Re: Invalid "trailing junk" error message when non-English letters are used

From: Tom Lane <tgl(at)sss(dot)pgh(dot)pa(dot)us>
To: Karina Litskevich <litskevichkarina(at)gmail(dot)com>
Cc: Pavel Borisov <pashkin(dot)elfe(at)gmail(dot)com>, Postgres hackers <pgsql-hackers(at)lists(dot)postgresql(dot)org>
Subject: Re: Invalid "trailing junk" error message when non-English letters are used
Date: 2024-09-04 22:52:21
Message-ID: 1709057.1725490341@sss.pgh.pa.us
Views: Raw Message | Whole Thread | Download mbox | Resend email
Thread:
Lists: pgsql-hackers

Karina Litskevich <litskevichkarina(at)gmail(dot)com> writes:
> I see the two solutions here: either move the rule for decinteger_junk
> below the rules for hexinteger_junk, octinteger_junk and bininteger_junk,
> or just use a single rule decinteger_junk for all these cases, since the
> error message is the same anyway. I implemented the latter in the second
> version of the patch, also renamed this common rule to integer_junk.

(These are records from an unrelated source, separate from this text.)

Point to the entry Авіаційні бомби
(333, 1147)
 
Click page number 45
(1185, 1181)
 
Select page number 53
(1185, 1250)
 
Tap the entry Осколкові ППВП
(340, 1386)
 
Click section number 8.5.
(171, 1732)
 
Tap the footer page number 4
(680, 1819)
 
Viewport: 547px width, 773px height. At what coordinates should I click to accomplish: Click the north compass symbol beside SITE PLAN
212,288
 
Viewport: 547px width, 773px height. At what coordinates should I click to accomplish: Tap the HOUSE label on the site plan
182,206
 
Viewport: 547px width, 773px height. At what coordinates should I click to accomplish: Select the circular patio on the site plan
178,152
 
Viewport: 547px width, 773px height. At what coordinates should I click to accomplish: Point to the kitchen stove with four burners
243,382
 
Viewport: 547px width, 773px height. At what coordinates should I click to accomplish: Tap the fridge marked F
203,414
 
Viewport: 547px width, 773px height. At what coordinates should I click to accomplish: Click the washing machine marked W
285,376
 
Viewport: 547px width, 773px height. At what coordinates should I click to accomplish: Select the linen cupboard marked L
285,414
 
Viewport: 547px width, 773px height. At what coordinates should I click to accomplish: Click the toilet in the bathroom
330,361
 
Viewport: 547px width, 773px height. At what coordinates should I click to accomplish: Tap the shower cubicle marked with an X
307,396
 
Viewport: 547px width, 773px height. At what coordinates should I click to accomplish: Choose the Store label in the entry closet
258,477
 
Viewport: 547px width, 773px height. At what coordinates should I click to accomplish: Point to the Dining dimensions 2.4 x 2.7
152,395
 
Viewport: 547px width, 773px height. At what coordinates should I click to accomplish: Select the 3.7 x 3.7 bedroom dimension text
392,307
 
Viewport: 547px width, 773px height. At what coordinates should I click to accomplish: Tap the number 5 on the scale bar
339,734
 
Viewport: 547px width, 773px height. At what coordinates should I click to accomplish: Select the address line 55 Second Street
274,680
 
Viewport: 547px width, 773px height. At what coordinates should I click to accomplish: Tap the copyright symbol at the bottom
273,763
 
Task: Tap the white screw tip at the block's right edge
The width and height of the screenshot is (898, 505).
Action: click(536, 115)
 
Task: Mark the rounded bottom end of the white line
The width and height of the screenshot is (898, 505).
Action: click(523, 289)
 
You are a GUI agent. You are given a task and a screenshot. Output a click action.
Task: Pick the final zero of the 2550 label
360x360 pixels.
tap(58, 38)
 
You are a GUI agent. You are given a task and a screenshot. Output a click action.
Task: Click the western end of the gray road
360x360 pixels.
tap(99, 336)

That seems reasonable, but IMO this code was unacceptably
undercommented before and what you've done has made it worse.
We really need a comment block associated with the flex macros,
perhaps along the lines of

/*
* An identifier immediately following a numeric literal is disallowed
* because in some cases it's ambiguous what is meant: for example,
* 0x1234 could be either a hexinteger or a decinteger "0" and an
* identifier "x1234". We can detect such problems by seeing if
* integer_junk matches a longer substring than any of the XXXinteger
* patterns. (One "junk" pattern is sufficient because this will match
* all the same strings we'd match with {hexinteger}{identifier} etc.)
* Note that the rule for integer_junk must appear after the ones for
* XXXinteger to make this work correctly.
*/

(Hmm, actually, is that last sentence true? My flex is a bit rusty.)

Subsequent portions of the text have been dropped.